Exercise details. Find and copy every line in the records that includes the string "mode".

Extracted material.
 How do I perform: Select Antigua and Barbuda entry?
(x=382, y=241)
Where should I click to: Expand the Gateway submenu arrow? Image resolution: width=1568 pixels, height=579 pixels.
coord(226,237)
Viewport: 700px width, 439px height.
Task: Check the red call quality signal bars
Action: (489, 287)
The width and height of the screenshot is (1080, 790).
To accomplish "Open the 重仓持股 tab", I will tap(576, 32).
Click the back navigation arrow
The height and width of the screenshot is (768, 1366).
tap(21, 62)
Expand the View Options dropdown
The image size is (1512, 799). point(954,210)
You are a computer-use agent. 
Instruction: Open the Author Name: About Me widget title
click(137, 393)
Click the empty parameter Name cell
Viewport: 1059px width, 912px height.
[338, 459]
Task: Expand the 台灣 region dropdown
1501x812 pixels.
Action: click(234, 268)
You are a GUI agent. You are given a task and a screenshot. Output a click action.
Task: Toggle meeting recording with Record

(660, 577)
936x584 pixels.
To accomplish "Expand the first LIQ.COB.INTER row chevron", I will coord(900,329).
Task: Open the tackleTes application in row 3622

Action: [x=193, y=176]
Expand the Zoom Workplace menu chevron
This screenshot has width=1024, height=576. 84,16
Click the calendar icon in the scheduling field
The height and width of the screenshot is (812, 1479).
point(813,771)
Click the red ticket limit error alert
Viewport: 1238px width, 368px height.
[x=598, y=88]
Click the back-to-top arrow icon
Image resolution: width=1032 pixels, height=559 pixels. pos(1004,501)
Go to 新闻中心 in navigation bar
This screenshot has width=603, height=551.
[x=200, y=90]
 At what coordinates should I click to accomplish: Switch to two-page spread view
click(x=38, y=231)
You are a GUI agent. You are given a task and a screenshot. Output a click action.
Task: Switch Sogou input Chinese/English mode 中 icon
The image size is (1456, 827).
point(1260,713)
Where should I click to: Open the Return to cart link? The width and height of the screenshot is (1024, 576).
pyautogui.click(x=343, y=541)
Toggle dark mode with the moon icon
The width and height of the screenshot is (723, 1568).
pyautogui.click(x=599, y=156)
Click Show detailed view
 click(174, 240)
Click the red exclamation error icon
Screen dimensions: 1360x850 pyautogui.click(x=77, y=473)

Solved exercise.
Task: Switch Sogou input Chinese/English mode 中 icon
Toggle dark mode with the moon icon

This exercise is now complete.